Those reality show contestants competing for a bunker might not be so crazy after all.
According to a new report, climate change, population growth, and the destruction of natural ecosystems could push the Earth towards a "state shift" in the biosphere, a global "tipping point" that might result in mass extinction, among other things. "It really will be a new world, biologically, at that point," said Anthony Barnosky, professor of integrative biology at the UC Berkeley, and the lead author of the review paper. "The data suggests that there will be a reduction in biodiversity and severe impacts on much of what we depend on to sustain our quality of life, including, for example, fisheries, agriculture, forest products and clean water. This could happen within just a few generations."

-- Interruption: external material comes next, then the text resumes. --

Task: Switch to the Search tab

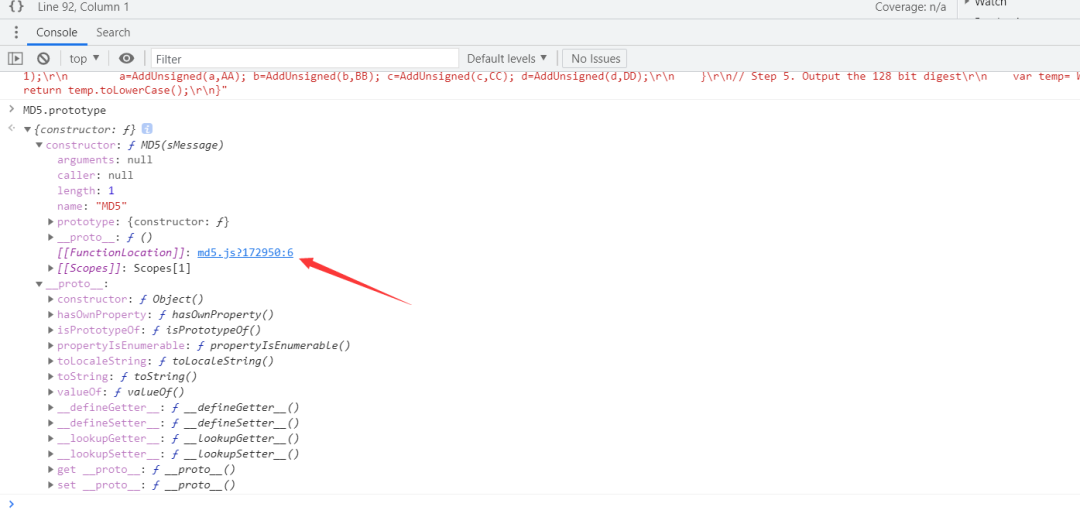Action: pyautogui.click(x=113, y=32)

The report, from 22 scientists from The Berkeley Initiative in Global Change Biology (and first pointed out by James Fallows of The Atlantic in a post titled, "I fear this may be the most important news of 2012"), says that there's no certainty that the tipping point will happen, or when. But it's certainly possible, especially if we hit a threshold where around 50 percent of the planet's land goes to agriculture or urban purposes. Currently we're at 43 percent.
"Can it really happen?" Barnosky asks. "Looking into the past tells us unequivocally that, yes, it can really happen. It has happened. The last glacial/interglacial transition 11,700 years ago was an example of that."